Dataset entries
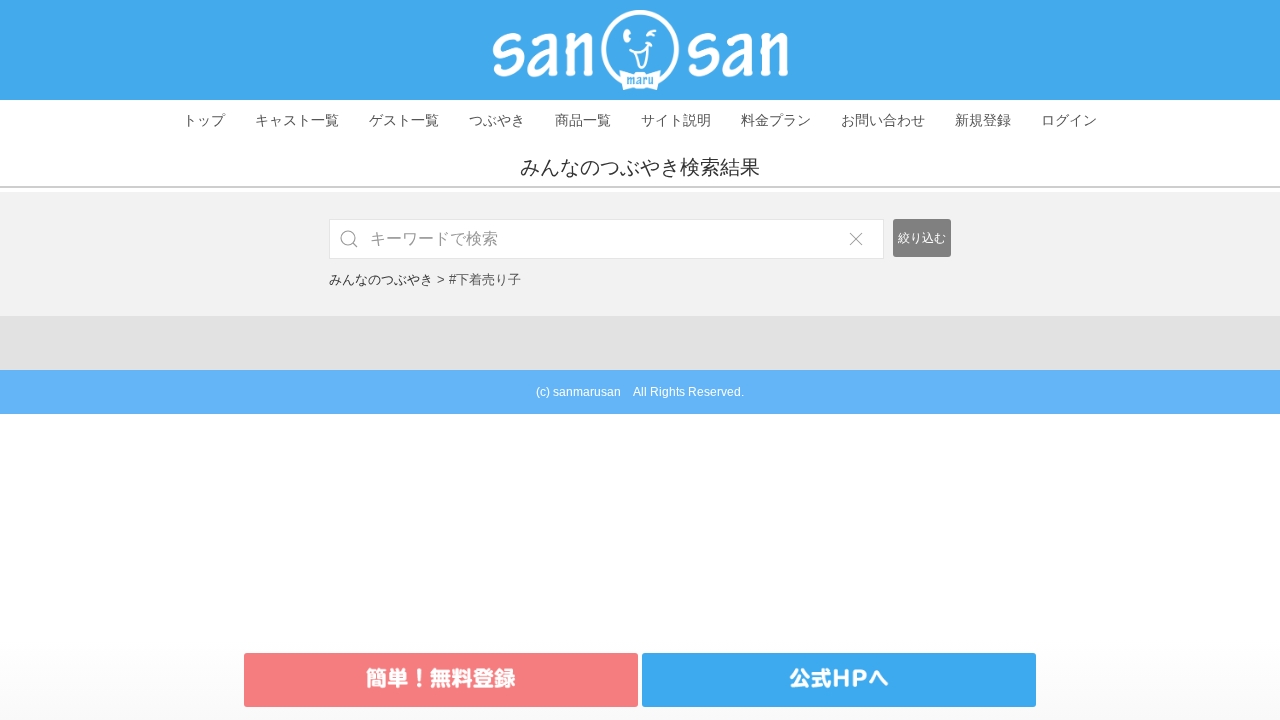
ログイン (1069, 120)
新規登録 (983, 120)
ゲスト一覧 (404, 120)
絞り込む (922, 238)
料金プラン (776, 120)
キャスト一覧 (297, 120)
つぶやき (497, 120)
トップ (204, 120)
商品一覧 (583, 120)
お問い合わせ (883, 120)
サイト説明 (676, 120)
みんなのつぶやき (381, 279)
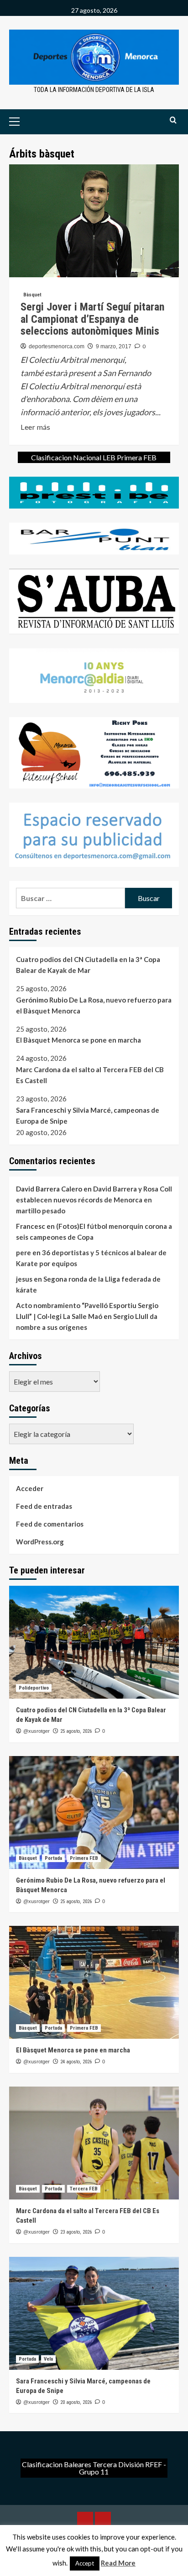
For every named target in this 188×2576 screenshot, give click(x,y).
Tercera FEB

Exercise instructions:
What is needed is an exact copy of the lines from the one containing "トップ (204, 120)" through the last line of the records, with every picture left out.

Response:
トップ (204, 120)
商品一覧 (583, 120)
お問い合わせ (883, 120)
サイト説明 (676, 120)
みんなのつぶやき (381, 279)
For every named target in this 188×2576 screenshot, give click(x,y).
Tercera FEB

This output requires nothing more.